NBO and MO calculations were performed (NBO=Natural Bond Orbital, MO=Molecular Orbital, PBE0/def2svp+gd3bj) to get insight into the charge transfer and bonding within coordination compound 8. The energetically most favoured Lewis formula for 8 according to NBO analyses is Lewis formula A in Scheme 4, which features formally separated Mg²⁺, [NPN]⁻, [PNP]⁻ ions and two neutral THF molecules. However, as indicated by the donor-acceptor energies as well computed NPA charges (Natural population analysis), there are donor-acceptor interactions between the ligands and the central Mg²⁺ ion, which is also illustrated by the partial charge of magnesium with +1.77e corresponding to a charge transfer of ca. 0.23e (Figure 2). Interestingly, amongst the donors are also all P atoms of the two ligands, which interact via their lone pair with the empty s-orbital localized at the Mg²⁺ ion. The donor-acceptor energies involved in these interactions are in the range between 5–15 kcal mol⁻¹. A closer look at the [NPN]⁻ ion reveals the delocalization of the π bond as depicted in the resonance B ↔ C (Scheme 4). Delocalization of one of the two lone pairs (which sits in a p-AO) at the formally negatively charged nitrogen atom in the [PNP]⁻ ion into the four σ*(P−C) bonds also introduces some π character along the P−N−P unit, while weakening the P−C bonds (resonance D ↔ H).

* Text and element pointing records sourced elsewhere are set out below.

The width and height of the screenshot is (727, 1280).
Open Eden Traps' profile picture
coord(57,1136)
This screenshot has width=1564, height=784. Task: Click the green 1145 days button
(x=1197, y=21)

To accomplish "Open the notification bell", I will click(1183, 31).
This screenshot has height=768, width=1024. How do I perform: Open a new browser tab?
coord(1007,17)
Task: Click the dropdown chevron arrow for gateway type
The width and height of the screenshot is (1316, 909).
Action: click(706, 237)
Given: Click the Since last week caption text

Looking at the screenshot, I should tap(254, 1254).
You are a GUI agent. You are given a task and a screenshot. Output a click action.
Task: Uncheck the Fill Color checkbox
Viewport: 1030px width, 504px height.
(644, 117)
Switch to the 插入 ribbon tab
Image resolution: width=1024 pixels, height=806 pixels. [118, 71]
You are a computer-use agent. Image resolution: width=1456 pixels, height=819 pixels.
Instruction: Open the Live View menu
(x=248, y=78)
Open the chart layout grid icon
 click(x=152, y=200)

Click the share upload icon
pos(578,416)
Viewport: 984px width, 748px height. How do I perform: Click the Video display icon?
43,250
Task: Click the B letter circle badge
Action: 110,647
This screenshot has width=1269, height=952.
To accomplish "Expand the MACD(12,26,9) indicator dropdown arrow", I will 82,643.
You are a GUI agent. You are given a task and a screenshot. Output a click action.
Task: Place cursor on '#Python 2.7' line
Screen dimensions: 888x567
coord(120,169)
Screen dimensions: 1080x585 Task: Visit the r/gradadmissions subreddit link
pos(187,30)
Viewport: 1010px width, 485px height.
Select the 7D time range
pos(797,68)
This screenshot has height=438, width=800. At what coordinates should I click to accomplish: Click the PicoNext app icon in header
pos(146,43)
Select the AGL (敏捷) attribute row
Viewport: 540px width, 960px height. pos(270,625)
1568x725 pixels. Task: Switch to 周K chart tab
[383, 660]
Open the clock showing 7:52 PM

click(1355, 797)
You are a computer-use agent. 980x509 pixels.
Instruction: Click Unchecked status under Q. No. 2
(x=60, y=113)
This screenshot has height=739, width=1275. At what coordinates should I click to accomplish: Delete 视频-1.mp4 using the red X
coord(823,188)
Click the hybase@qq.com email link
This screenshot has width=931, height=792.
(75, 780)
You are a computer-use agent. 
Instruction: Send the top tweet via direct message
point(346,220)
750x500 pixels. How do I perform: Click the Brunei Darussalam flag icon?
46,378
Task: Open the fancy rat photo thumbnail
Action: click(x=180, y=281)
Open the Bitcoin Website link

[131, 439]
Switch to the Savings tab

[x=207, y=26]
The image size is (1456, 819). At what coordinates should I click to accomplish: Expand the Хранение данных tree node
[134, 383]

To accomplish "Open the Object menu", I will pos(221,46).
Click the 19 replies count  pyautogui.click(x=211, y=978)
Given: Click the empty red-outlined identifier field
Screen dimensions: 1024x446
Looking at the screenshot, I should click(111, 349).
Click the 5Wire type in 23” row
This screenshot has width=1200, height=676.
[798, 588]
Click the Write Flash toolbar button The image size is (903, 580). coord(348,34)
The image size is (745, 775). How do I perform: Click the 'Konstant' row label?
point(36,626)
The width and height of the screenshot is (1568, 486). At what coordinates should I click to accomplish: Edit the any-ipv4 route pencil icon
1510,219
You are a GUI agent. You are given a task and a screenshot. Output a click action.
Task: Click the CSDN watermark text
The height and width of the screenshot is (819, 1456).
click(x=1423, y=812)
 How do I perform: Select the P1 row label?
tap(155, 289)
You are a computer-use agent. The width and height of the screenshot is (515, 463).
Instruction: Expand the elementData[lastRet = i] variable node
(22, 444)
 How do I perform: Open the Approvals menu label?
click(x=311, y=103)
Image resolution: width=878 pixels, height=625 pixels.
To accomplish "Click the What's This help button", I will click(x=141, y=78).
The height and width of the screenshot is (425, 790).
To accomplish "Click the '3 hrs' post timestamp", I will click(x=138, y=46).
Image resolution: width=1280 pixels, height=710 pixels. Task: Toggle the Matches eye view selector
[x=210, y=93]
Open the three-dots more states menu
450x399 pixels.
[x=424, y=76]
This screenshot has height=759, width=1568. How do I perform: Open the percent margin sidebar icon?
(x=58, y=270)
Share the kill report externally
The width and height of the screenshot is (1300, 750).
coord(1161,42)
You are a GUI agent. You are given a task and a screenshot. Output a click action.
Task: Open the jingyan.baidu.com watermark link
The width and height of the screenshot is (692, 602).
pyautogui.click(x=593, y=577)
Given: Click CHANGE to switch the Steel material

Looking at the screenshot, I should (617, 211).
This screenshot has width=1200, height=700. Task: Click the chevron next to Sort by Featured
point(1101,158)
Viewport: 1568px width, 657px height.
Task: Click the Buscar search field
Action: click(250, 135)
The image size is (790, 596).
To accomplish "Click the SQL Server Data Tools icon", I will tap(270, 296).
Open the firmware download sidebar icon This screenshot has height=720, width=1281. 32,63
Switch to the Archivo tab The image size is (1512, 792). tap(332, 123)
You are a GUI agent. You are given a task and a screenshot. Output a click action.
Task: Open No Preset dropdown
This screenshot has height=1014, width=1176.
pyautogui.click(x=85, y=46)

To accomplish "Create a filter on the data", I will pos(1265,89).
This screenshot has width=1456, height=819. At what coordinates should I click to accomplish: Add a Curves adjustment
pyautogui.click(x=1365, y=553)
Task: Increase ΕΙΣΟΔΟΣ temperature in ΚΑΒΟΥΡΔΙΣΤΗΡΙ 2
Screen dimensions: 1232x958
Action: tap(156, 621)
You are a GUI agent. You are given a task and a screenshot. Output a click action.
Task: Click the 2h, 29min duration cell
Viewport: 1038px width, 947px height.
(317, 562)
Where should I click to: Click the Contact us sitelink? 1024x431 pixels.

Delocalization of the p-type LP at the apical N is also evident in the MO picture as illustrated by the HOMO (Figure 3). The P−N single as well as double bonds in both anions are also strongly polarized towards the N atom ([NPN]⁻: σ(P−N) 26/74 %, π(P−N) 23/77 %; [PNP]⁻: σ(P−N) 27/73 %).

In conclusion, we have been able to show that depending on the reaction sequence biradical 6T, generated from Mg and [Cl−P(μ-N-^tBuPh₃C)₂P−Cl] (5), can either form a [2.1.1] bicyclic compound in the reaction with tolan, or an ion complex of the type [Mg(THF)₂]²⁺[NPN]⁻[PNP]⁻ featuring a novel [NPN]=[N(P₂C₂Ph₄]⁻ ion, when the reduction process is carried out in the presence of tolan. This novel anion can also be regarded as an anionic [2.2.1] bicycle with a [N]⁻ ion trans-annular bridging a 1.4-diphosphabenzene.